She glanced around the room. "The knife and rope on the bed, here. He'd laid them out on the bed. To---to use on me, I suppose. Surely you saw them." She started to sit up. "I can't be lying on them."

"No, certainly not." He gently caught her. "We brought you up and spread the sheet under you before we set you down. There was no knife or rope on the bed."

Clean contrary to her will, her eyes filled up with tears. She steeled herself. She did not want to cry any more. She did not want to panic, and she did not want to feel that deep, deep terror. She had to fight fears as she had always fought them: with incisive thinking and analysis. The objective was not to cry from how suddenly her ordered world had been overturned, but to make it orderly again. "There was a knife, a very shining knife. It looked like it had been made a long time ago, but it was scoured very well and whetted."

Her eyes were clamped closed against tears, and he said nothing about this, but his voice was deliberately calm. "And the rope? What about that?" His cool rational tone soothed her. He would help her think it through.

She took in a shaking breath and made herself calm down further. "It was old rope.
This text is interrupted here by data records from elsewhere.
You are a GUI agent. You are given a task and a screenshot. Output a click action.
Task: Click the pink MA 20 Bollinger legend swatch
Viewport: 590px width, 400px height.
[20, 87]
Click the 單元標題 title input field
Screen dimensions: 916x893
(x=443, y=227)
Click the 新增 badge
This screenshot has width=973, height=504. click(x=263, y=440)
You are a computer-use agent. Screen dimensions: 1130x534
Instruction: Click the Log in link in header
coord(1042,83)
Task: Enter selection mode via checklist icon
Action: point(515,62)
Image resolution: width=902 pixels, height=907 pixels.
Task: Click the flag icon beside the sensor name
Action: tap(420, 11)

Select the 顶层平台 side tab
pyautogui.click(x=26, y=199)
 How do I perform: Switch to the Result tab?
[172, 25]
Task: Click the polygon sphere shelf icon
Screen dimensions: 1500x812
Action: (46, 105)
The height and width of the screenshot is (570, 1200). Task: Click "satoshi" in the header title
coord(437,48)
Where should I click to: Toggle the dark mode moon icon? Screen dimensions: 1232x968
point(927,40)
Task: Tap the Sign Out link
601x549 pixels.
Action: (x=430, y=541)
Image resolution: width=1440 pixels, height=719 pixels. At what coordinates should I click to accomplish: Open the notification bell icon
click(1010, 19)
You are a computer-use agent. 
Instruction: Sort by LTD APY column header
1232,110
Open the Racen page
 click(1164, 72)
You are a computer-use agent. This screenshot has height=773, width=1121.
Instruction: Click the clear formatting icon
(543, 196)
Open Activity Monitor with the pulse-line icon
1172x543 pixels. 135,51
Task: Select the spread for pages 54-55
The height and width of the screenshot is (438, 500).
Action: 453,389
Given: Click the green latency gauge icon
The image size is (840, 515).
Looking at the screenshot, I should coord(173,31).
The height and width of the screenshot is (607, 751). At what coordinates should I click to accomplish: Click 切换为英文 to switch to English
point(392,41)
There were brownish stains on it. Blood, I assumed."

"That's very possible. And they were lying on the bed here?"

"Yes. And then he stepped from behind the door and closed it, and he tried to trap me in here." She opened her eyes.

"And you got away and got down the stairs?"

"Yes."

"All right, then. He may have snatched them up in his pursuit. When he tried to bring you down outside, he may have tossed them aside."

"But you didn't see them?"

"No, but nobody looked for them. Tomorrow I'll search the route he took, and I'll check with David Cording. You can relax. Everything's all right."

She was still frightened and jumpy, though she did not want to be. He helped her lie down again.

He made his voice calm and persuasive, as though there were dozens of logical possibilities for the knife and rope having disappeared. "It's even possible that Johnny O'Haire took them away to spare you having to look at them," he said.

"But I don't know when he would have done that."

"He'll be back, I'm sure. We'll ask him. All right?"

"All right." She recalled something further. "And that silver headed man," she said quietly.

"Yes of course." He stroked her forehead with his hand. "Liz, you need to stay quiet and rest a bit." But she glared at him with a hint of reproof in her dark eyes. "Don't you remember that silver man?" she demanded.

"Fellow with the hood you saw earlier?"

"Or helmet. You do remember?"

"Yes. Did you ask Johnny O'Haire about him?"

"Oh no. No." And she became suddenly quiet as she thought about her odd rescuer. The Doctor reached down to the kettle. "Would you like tea, my dear? You haven't eaten at all."

This sparked an interest. "Is there anything to eat?"

He extracted a parcel of chocolate wafers from his coat pocket. "Biscuits?"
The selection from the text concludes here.